▸ **Your assignment**
Exact repetition is the task: copy every entry below.

Items from a data source
----

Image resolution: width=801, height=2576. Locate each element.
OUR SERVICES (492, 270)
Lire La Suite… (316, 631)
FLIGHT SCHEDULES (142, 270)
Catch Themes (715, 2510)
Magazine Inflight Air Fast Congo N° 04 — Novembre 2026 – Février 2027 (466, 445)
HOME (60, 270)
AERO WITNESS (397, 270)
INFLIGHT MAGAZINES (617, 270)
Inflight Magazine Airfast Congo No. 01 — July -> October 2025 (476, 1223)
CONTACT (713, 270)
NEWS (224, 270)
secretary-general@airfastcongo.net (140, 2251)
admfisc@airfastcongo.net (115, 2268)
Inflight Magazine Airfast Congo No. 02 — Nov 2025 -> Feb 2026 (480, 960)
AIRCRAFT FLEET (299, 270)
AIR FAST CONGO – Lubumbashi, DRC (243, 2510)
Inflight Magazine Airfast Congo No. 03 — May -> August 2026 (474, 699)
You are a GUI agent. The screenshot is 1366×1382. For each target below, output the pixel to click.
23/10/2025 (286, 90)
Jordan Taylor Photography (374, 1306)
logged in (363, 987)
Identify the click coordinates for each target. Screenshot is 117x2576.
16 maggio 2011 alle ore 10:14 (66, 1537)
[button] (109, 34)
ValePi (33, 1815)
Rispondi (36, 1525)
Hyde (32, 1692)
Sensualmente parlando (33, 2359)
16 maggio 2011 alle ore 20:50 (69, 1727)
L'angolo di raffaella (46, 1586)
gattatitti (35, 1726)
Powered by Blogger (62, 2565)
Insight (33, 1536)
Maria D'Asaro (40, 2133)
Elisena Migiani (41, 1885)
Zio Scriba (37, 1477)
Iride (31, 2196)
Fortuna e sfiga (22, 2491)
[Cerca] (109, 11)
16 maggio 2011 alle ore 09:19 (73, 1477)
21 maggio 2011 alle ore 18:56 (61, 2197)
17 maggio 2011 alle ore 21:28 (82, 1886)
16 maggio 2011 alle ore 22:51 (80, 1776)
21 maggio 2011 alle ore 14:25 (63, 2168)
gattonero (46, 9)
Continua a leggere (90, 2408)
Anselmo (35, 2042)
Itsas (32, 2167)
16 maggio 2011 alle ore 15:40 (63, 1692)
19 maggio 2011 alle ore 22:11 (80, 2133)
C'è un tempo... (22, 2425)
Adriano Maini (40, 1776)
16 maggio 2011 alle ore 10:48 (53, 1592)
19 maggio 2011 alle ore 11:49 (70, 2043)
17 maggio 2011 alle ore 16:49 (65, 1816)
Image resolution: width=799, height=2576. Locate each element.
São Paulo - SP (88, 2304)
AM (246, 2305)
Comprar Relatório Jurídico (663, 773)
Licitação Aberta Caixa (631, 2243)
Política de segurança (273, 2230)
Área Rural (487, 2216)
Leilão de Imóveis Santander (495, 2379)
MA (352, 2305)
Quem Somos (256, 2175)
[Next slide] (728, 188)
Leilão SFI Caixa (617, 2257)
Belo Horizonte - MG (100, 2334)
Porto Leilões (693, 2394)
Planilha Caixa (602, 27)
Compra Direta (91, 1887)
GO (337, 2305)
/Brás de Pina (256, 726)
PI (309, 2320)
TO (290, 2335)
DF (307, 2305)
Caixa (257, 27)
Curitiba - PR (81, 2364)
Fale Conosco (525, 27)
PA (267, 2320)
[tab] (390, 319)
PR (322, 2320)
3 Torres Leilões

----

▸ **Answer box**
Image resolution: width=801, height=2576. Locate each element.
OUR SERVICES (492, 270)
Lire La Suite… (316, 631)
FLIGHT SCHEDULES (142, 270)
Catch Themes (715, 2510)
Magazine Inflight Air Fast Congo N° 04 — Novembre 2026 – Février 2027 (466, 445)
HOME (60, 270)
AERO WITNESS (397, 270)
INFLIGHT MAGAZINES (617, 270)
Inflight Magazine Airfast Congo No. 01 — July -> October 2025 (476, 1223)
CONTACT (713, 270)
NEWS (224, 270)
secretary-general@airfastcongo.net (140, 2251)
admfisc@airfastcongo.net (115, 2268)
Inflight Magazine Airfast Congo No. 02 — Nov 2025 -> Feb 2026 (480, 960)
AIRCRAFT FLEET (299, 270)
AIR FAST CONGO – Lubumbashi, DRC (243, 2510)
Inflight Magazine Airfast Congo No. 03 — May -> August 2026 (474, 699)
You are a GUI agent. The screenshot is 1366×1382. For each target below, output the pixel to click.
23/10/2025 (286, 90)
Jordan Taylor Photography (374, 1306)
logged in (363, 987)
Identify the click coordinates for each target. Screenshot is 117x2576.
16 maggio 2011 alle ore 10:14 (66, 1537)
[button] (109, 34)
ValePi (33, 1815)
Rispondi (36, 1525)
Hyde (32, 1692)
Sensualmente parlando (33, 2359)
16 maggio 2011 alle ore 20:50 (69, 1727)
L'angolo di raffaella (46, 1586)
gattatitti (35, 1726)
Powered by Blogger (62, 2565)
Insight (33, 1536)
Maria D'Asaro (40, 2133)
Elisena Migiani (41, 1885)
Zio Scriba (37, 1477)
Iride (31, 2196)
Fortuna e sfiga (22, 2491)
[Cerca] (109, 11)
16 maggio 2011 alle ore 09:19 (73, 1477)
21 maggio 2011 alle ore 18:56 (61, 2197)
17 maggio 2011 alle ore 21:28 (82, 1886)
16 maggio 2011 alle ore 22:51 (80, 1776)
21 maggio 2011 alle ore 14:25 (63, 2168)
gattonero (46, 9)
Continua a leggere (90, 2408)
Anselmo (35, 2042)
Itsas (32, 2167)
16 maggio 2011 alle ore 15:40 (63, 1692)
19 maggio 2011 alle ore 22:11 (80, 2133)
C'è un tempo... (22, 2425)
Adriano Maini (40, 1776)
16 maggio 2011 alle ore 10:48 (53, 1592)
19 maggio 2011 alle ore 11:49 (70, 2043)
17 maggio 2011 alle ore 16:49 (65, 1816)
Image resolution: width=799, height=2576. Locate each element.
São Paulo - SP (88, 2304)
AM (246, 2305)
Comprar Relatório Jurídico (663, 773)
Licitação Aberta Caixa (631, 2243)
Política de segurança (273, 2230)
Área Rural (487, 2216)
Leilão de Imóveis Santander (495, 2379)
MA (352, 2305)
Quem Somos (256, 2175)
[Next slide] (728, 188)
Leilão SFI Caixa (617, 2257)
Belo Horizonte - MG (100, 2334)
Porto Leilões (693, 2394)
Planilha Caixa (602, 27)
Compra Direta (91, 1887)
GO (337, 2305)
/Brás de Pina (256, 726)
PI (309, 2320)
TO (290, 2335)
DF (307, 2305)
Caixa (257, 27)
Curitiba - PR (81, 2364)
Fale Conosco (525, 27)
PA (267, 2320)
[tab] (390, 319)
PR (322, 2320)
3 Torres Leilões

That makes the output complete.